# Question 2: Standard Error of the Mean

In this question, we will use resampling to examine how broadly the *means* of samples from the same population are distributed.

First, load up the blood pressure data as before, but this time use the `bloodpressure2.txt` file.

In [None]:
import numpy

# YOUR ANSWER HERE

print(len(aa_bp), len(gg_bp))
print(numpy.mean(aa_bp), numpy.mean(gg_bp))

%matplotlib inline
import matplotlib.pyplot as plt
plt.style.use('ggplot')
plt.rcParams['figure.figsize'] = [12, 4]

gg_mean = numpy.mean(gg_bp)
aa_mean = numpy.mean(aa_bp)
hist_data = plt.hist(gg_bp, bins='auto', density=True, label='GG')
plt.axvline(gg_mean, color='orange', label='GG mean')
bin_edges = hist_data[1]
hist_data = plt.hist(aa_bp, bins=bin_edges, density=True, alpha=0.5, label='AA')
plt.axvline(aa_mean, color='blue', label='AA mean')
legend = plt.legend()

## Question 2.1
Write a function called `resample_means` that will repeatedly resample a given dataset and return a list of the means of each of those resamples.

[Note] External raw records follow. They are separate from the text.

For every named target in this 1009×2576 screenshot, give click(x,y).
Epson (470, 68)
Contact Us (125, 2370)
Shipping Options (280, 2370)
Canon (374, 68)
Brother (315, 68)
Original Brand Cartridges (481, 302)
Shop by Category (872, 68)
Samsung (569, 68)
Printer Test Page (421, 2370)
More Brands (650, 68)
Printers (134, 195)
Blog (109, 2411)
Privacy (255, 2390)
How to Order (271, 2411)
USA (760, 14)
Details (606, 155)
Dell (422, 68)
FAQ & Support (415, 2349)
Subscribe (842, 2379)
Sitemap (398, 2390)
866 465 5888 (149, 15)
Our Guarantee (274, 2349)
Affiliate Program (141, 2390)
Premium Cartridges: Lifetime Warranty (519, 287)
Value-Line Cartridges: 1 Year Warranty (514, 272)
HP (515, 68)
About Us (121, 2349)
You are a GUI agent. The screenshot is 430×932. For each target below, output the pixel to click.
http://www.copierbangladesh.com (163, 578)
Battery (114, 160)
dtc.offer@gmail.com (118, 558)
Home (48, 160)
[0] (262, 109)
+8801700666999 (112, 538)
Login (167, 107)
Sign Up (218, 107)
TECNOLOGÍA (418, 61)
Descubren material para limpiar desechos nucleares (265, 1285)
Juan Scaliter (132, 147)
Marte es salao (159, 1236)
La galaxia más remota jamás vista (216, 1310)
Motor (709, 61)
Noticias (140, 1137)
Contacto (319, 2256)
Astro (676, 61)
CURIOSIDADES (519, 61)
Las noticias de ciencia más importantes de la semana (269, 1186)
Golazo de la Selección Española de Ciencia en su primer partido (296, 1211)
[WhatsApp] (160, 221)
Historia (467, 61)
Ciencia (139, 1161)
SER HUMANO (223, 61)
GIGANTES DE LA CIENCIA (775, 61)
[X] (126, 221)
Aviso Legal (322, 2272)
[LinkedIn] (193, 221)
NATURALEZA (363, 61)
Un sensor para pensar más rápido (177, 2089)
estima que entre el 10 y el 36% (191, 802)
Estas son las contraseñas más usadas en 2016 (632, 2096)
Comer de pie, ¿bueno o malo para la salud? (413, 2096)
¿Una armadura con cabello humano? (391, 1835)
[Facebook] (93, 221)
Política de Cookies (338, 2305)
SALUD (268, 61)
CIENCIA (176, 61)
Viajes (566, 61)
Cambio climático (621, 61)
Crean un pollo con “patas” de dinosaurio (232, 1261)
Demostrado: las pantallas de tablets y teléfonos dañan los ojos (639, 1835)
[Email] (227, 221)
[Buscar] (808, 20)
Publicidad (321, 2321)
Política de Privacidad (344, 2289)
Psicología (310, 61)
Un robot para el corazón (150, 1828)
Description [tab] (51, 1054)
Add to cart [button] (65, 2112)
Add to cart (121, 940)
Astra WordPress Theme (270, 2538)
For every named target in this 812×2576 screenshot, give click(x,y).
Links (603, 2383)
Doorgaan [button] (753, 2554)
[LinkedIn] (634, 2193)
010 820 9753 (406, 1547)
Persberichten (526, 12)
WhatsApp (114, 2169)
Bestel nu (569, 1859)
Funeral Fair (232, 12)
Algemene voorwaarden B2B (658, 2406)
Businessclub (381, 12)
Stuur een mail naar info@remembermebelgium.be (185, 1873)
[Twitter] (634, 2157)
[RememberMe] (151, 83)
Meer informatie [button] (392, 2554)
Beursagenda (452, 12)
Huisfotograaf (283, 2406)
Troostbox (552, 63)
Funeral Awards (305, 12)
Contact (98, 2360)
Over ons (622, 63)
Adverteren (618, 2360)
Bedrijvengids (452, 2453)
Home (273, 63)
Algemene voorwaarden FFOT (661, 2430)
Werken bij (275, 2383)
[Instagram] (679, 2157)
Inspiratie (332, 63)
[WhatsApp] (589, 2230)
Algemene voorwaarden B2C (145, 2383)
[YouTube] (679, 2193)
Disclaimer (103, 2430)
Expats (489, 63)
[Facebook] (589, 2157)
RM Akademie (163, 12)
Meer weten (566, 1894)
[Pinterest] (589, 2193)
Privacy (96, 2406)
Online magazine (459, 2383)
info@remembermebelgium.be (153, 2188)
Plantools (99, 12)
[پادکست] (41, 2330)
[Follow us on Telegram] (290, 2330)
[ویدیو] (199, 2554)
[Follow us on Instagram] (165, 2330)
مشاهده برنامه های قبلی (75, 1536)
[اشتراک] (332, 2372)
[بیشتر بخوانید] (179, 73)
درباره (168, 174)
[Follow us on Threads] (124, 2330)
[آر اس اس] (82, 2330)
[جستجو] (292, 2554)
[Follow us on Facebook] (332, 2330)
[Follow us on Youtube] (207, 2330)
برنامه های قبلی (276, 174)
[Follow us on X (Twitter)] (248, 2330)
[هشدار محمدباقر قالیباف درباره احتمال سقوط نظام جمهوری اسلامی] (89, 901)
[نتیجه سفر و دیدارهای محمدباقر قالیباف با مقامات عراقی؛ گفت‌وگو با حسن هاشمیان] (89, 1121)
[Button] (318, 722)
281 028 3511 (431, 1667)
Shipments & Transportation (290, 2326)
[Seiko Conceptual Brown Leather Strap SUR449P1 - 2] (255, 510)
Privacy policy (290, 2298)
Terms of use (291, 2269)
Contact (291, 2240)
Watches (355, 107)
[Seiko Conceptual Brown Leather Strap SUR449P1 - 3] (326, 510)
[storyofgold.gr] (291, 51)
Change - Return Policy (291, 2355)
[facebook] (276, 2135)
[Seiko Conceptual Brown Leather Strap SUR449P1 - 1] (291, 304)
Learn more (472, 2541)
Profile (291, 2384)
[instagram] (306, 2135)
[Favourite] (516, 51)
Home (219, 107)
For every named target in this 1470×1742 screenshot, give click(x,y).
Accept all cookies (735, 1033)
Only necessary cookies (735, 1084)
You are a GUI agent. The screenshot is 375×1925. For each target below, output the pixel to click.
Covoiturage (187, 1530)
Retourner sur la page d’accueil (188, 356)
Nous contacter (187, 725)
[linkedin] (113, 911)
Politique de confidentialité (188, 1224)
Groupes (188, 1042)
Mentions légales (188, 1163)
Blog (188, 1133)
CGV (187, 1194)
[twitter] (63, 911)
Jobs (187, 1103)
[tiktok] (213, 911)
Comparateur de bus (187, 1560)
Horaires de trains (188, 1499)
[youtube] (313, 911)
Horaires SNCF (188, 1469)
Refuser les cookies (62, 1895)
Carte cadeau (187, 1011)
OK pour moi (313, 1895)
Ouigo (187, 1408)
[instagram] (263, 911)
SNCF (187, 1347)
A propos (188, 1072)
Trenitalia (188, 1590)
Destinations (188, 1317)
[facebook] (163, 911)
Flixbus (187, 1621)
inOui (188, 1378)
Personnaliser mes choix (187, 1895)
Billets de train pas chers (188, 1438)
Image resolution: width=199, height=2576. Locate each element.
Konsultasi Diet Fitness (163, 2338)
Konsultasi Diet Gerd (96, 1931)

Then generate means from 10000 resamples of the GG dataset and plot a histogram of those means, overlaid transparently atop of the original GG dataset (use `bins='auto'` and `density=True` for both histograms.)

In [None]:
def resample_means(data, n_resamples=10000):
    # YOUR ANSWER HERE

gg_means = resample_means(gg_bp)
# YOUR ANSWER HERE
print(numpy.mean(gg_bp), numpy.mean(gg_means))
print(numpy.std(gg_bp), numpy.std(gg_means))

In [None]:
assert len(gg_means) == 10000
assert 1.20 < numpy.std(gg_means) < 1.26

While the GG blood pressure data has a pretty wide spread (standard deviation of 17.7), the means of repeated resamples are very narrowly clustered around the mean of the GG data. 

As we discussed in class, the *standard deviation* of a statistic (such as the mean) upon repeated sampling is called the "standard error" of that statistic. So here, the standard error of the mean is ±1.23 or so.

## Question 2.2
Repeat the above for the AA dataset:

In [None]:
# YOUR ANSWER HERE
print(numpy.mean(aa_bp), numpy.mean(aa_means))
print(numpy.std(aa_bp), numpy.std(aa_means))

In [None]:
assert len(aa_means) == 10000
assert 2.10 < numpy.std(aa_means) < 2.21

While the standard deviation of the AA dataset is slightly smaller than that of the GG dataset, the standard error is almost double in size! What's going on?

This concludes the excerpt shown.